Exercise description: Exactly how many lines of the data below include the string "computer"? State the number and nothing more.

Saved data entries:
- - - -
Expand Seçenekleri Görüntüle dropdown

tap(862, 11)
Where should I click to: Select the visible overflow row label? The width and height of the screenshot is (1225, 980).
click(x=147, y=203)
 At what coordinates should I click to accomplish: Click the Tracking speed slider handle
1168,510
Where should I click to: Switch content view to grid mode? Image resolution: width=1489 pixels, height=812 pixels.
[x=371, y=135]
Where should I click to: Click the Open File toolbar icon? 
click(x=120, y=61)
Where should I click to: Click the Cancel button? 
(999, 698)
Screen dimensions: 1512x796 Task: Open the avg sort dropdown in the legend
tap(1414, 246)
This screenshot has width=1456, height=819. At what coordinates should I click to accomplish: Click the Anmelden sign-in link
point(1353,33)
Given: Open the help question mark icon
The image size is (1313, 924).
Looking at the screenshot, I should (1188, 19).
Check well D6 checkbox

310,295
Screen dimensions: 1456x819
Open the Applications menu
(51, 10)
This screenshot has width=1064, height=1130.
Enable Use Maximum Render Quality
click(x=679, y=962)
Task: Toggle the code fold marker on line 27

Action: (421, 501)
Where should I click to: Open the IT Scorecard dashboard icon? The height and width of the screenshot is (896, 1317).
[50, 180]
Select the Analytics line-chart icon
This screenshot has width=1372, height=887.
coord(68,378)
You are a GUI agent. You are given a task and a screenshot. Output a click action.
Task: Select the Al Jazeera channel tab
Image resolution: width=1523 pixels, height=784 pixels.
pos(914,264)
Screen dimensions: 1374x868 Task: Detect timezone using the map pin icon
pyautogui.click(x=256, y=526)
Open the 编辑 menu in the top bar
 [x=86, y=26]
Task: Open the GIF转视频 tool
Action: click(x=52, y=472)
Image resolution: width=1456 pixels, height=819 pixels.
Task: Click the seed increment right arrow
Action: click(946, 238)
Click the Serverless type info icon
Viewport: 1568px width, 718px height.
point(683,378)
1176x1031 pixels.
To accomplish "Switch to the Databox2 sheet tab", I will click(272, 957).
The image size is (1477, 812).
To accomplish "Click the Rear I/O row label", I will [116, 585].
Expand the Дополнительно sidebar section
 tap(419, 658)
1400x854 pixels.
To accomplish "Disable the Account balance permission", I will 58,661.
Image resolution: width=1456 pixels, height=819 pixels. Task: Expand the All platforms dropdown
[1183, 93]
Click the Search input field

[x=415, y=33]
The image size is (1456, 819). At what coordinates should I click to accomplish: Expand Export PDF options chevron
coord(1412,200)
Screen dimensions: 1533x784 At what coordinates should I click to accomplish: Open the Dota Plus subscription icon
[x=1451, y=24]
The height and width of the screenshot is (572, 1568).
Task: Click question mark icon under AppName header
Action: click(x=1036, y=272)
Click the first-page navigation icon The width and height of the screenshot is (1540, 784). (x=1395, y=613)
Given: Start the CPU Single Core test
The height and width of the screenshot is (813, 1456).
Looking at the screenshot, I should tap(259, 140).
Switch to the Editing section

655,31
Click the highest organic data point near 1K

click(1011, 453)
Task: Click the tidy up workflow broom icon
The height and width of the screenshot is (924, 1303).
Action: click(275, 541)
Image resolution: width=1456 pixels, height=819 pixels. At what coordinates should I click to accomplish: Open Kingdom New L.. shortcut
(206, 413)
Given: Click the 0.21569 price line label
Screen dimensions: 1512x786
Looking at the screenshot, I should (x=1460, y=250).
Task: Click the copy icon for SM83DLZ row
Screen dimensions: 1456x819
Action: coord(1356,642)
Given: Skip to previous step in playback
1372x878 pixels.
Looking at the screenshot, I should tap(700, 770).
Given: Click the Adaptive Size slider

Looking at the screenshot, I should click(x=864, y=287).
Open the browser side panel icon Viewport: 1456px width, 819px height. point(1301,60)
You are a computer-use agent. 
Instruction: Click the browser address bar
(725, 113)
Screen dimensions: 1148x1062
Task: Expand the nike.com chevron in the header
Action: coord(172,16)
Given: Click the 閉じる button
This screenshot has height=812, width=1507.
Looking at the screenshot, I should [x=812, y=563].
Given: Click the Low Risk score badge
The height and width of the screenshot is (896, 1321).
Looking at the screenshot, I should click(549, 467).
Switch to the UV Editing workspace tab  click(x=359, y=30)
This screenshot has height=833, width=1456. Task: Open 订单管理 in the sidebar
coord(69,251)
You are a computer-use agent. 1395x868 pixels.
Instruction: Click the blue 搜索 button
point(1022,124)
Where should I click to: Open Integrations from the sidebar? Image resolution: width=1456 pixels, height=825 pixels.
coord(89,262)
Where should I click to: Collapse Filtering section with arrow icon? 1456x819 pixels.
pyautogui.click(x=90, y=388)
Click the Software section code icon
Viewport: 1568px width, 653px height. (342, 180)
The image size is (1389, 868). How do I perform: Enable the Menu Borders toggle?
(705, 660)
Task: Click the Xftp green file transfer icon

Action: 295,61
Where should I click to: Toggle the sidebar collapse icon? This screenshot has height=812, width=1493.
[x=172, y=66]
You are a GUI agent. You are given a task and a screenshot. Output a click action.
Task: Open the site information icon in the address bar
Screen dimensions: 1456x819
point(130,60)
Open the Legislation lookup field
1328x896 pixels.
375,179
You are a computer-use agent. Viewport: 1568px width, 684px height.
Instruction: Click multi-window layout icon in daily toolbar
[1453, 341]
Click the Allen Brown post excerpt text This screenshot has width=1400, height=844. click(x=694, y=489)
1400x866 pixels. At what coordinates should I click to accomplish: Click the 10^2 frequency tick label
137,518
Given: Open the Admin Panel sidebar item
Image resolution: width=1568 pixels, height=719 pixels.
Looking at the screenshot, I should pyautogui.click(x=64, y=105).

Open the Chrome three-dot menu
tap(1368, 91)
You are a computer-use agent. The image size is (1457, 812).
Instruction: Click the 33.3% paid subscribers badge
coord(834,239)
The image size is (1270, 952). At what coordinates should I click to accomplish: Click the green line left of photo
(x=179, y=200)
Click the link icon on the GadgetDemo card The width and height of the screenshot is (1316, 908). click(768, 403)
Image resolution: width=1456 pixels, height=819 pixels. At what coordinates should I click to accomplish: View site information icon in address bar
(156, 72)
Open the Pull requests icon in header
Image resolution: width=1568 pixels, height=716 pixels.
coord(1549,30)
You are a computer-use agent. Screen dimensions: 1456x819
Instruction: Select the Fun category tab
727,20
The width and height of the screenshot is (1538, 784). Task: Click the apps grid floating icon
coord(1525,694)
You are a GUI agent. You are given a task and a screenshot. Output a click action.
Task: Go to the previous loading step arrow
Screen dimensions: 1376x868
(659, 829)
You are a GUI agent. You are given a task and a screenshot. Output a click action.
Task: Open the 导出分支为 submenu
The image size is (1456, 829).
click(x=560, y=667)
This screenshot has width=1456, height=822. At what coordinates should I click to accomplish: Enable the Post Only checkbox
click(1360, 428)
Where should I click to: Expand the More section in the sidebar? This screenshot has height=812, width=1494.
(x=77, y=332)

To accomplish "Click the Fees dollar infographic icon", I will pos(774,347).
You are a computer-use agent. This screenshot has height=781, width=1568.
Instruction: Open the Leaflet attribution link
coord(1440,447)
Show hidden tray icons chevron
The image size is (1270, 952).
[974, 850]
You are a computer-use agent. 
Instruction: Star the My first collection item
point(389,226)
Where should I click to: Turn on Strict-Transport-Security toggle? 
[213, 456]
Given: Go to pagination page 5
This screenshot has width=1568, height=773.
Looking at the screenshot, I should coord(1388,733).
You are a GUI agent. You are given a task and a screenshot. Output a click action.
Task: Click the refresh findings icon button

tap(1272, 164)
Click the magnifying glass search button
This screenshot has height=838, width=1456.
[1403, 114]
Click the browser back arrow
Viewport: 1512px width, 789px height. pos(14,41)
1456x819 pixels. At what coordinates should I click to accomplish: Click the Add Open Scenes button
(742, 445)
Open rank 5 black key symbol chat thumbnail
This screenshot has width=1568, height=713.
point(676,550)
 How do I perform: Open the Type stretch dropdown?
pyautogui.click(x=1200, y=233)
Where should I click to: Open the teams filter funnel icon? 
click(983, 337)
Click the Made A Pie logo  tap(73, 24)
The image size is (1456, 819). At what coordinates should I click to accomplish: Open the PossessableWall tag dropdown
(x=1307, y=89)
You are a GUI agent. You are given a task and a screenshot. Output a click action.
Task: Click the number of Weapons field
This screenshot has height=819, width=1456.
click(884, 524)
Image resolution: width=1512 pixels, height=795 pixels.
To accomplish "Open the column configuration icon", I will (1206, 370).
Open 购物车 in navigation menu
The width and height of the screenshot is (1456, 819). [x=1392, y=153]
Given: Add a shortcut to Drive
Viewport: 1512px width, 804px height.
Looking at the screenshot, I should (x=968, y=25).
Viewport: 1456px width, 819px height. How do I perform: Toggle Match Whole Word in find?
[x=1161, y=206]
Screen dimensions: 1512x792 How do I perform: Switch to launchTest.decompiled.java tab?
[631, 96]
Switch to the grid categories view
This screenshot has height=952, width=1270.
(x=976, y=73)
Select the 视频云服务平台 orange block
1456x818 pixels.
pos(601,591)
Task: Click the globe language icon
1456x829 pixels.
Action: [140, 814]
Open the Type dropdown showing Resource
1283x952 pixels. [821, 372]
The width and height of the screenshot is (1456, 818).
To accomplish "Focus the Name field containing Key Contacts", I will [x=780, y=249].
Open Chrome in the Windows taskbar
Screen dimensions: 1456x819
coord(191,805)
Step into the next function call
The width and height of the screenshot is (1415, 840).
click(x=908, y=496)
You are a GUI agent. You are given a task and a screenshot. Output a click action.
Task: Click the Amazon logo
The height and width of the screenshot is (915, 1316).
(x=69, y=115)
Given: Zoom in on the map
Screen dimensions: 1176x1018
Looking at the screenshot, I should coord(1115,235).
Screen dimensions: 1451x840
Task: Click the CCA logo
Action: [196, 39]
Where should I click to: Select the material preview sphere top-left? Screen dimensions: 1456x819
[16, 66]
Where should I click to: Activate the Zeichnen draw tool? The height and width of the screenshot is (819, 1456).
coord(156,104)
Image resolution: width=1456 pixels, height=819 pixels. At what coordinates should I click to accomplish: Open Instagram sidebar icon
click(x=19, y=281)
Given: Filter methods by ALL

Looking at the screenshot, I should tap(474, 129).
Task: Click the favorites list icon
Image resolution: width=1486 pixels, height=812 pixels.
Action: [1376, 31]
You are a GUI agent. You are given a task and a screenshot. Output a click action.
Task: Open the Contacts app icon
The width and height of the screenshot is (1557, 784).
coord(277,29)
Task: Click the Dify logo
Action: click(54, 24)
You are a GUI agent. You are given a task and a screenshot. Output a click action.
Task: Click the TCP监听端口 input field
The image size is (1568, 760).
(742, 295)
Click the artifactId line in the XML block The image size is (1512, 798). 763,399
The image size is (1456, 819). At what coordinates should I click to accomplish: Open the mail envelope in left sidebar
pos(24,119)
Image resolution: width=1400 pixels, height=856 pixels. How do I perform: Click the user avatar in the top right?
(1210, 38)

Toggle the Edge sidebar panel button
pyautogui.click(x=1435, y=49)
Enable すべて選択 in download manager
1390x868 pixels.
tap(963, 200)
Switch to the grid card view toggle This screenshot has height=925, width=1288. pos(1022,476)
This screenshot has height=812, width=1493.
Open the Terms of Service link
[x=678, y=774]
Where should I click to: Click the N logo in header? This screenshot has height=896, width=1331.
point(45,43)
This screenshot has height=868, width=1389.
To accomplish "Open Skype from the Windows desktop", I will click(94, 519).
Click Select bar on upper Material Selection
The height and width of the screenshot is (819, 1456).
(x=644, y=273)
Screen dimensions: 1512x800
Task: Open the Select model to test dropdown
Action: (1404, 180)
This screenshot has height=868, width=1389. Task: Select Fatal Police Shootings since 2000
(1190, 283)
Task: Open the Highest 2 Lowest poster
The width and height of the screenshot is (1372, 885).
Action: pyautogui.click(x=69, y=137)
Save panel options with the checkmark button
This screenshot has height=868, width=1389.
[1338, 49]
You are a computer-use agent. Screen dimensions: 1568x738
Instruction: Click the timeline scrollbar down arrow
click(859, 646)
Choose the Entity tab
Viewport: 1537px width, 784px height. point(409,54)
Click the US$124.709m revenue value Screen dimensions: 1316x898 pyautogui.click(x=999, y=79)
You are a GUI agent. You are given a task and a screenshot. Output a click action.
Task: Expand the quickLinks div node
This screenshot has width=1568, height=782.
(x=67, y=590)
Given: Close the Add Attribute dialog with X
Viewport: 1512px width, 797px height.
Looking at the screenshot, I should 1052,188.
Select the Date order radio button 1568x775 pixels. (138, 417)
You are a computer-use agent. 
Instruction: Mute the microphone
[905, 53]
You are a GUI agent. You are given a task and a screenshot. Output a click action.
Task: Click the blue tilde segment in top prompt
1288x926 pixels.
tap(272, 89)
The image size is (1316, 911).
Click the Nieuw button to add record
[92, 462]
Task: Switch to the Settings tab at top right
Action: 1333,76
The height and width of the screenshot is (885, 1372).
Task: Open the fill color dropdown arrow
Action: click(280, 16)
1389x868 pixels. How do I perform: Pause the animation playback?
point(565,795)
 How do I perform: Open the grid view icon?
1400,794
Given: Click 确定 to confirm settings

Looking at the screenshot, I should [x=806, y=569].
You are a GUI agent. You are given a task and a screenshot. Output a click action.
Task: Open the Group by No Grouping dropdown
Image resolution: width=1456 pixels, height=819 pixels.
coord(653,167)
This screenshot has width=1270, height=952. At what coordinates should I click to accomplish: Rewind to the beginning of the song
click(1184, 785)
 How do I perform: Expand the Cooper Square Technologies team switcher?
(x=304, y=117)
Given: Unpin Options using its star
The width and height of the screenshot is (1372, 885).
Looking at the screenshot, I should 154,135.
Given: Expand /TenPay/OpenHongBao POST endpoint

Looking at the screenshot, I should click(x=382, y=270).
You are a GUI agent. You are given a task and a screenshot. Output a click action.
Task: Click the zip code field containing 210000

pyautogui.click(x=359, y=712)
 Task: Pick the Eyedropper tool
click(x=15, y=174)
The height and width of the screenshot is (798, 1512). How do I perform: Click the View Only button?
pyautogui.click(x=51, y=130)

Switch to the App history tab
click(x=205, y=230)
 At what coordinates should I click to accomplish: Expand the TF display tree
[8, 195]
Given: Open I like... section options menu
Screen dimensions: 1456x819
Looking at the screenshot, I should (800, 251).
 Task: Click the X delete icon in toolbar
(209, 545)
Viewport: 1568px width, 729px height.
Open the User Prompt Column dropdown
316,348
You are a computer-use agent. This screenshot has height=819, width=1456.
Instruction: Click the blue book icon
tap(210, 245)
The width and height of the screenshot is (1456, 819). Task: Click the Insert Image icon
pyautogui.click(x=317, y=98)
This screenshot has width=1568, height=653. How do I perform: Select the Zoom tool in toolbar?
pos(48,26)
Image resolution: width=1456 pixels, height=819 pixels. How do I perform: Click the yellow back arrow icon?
- - - -
Problem solution: 10